Software Architecture

Ruǎnjiàn Jiàgòu 软件架构 (DISA, DABM)

Architectural Styles Overview

Architectural styles are reusable solution structures that address specific design challenges. They define high-level patterns for organizing software components and their relationships.

Component-Centric Styles

These styles focus on component organization and relationships.

Layered Architecture

Organizes components into horizontal layers where each layer only depends on the layer below it. Promotes separation of concerns and maintainability.

Layered Architecture: Presentation, Business Logic, Data Access

Clean Architecture

Organizes components in concentric circles with dependencies pointing inward toward the core domain. Business rules remain independent of external frameworks and databases. The major difference to the layered architecture is that the database sits "on top" (like the GUI), not "at the bottom".

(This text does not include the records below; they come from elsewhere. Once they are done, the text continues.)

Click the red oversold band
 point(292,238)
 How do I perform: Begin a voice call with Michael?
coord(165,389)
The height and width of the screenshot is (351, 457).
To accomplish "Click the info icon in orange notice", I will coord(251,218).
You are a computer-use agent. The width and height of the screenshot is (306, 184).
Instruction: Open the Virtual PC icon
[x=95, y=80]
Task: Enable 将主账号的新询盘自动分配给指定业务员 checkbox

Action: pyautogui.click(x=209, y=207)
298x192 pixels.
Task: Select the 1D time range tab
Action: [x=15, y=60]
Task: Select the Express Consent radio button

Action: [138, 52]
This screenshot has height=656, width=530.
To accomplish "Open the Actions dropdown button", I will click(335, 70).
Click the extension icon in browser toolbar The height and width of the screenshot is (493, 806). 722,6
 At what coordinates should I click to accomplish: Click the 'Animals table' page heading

Clean Architecture: Frameworks, Interface Adapters, Use Cases, Entities

Hexagonal Architecture

Isolates the application core from external concerns using ports (interfaces) and adapters (implementations). Enables easy testing and technology swapping.

Hexagonal Architecture: Primary Adapter, Port, Application Core, Port, Secondary Adapter

Onion Architecture

Places the domain model at the center with all dependencies pointing inward. Similar to Clean Architecture but emphasizes domain-driven design principles.

Onion Architecture: Infrastructure, Application Services, Domain Services, Domain Model

Domain-Driven Architecture

Structures the system around domain boundaries using Bounded Contexts. Each context encapsulates its own domain model, language, and rules. Communication between contexts happens through well-defined interfaces, keeping domain concepts consistent within each boundary.

Domain-Driven Architecture: Bounded Contexts for Orders, Inventory, Billing

Volatility-Based Architecture

Decomposes the system along axes of expected change. Each component encapsulates a specific type of volatility, so that when change occurs, its impact is contained to a single component rather than rippling across the system.

Volatility-Based Architecture: System Core with volatile components

Model-View-Controller (MVC)

Separates application logic into three interconnected components: Model (data), View (presentation), and Controller (user input handling).

MVC: User, View, Controller, Model

Actor Model

Organizes computation as independent actors that communicate exclusively through asynchronous message passing. Each actor processes messages sequentially, eliminating shared state and race conditions.

Actor Model: Actors communicating via messages

Vertical Slices Architecture

Also known as Feature Folder Architecture. Organizes code by feature or use case rather than by technical layer. Each slice contains everything needed for a specific feature, from request to response.

Vertical Slices: Feature A and Feature B with Handler, Model, Validation

Distribution-Oriented Styles

These styles focus on how components are distributed and communicate across networks.

Microservices Architecture

Structures applications as collections of loosely coupled, independently deployable services. Each service focuses on a specific business capability.

Microservices: API Gateway, services, databases

Event-Driven Architecture

Components communicate by producing and consuming events asynchronously. Promotes loose coupling and scalability through event-based communication.

Event-Driven: Producer, Event Bus, Consumer, Processor

Client-Server Architecture

Separates workloads between service providers (servers) and service requesters (clients). Forms the foundation for most networked applications.

Client-Server: Client, Server, Database

Service-Oriented Architecture (SOA)

Organizes applications as reusable services that communicate through well-defined interfaces. Emphasizes service reuse and enterprise-wide integration.

SOA: Consumer, Broker, Provider, Registry

Peer-to-Peer Architecture

Distributes tasks among equally privileged participants (peers) without central coordination. Each node acts as both client and server.

Peer-to-Peer: Four interconnected peers

Pipe and Filter Architecture

Breaks processing into sequential steps (filters) connected by communication channels (pipes). Each filter processes data independently and incrementally.

Pipe and Filter: Source, Filter 1, Filter 2, Filter 3, Sink

Choosing the Right Style

Select architectural styles based on your system's specific requirements: scalability needs, maintainability focus, flexibility requirements, resource constraints, and team organization. Real-world systems often combine multiple styles.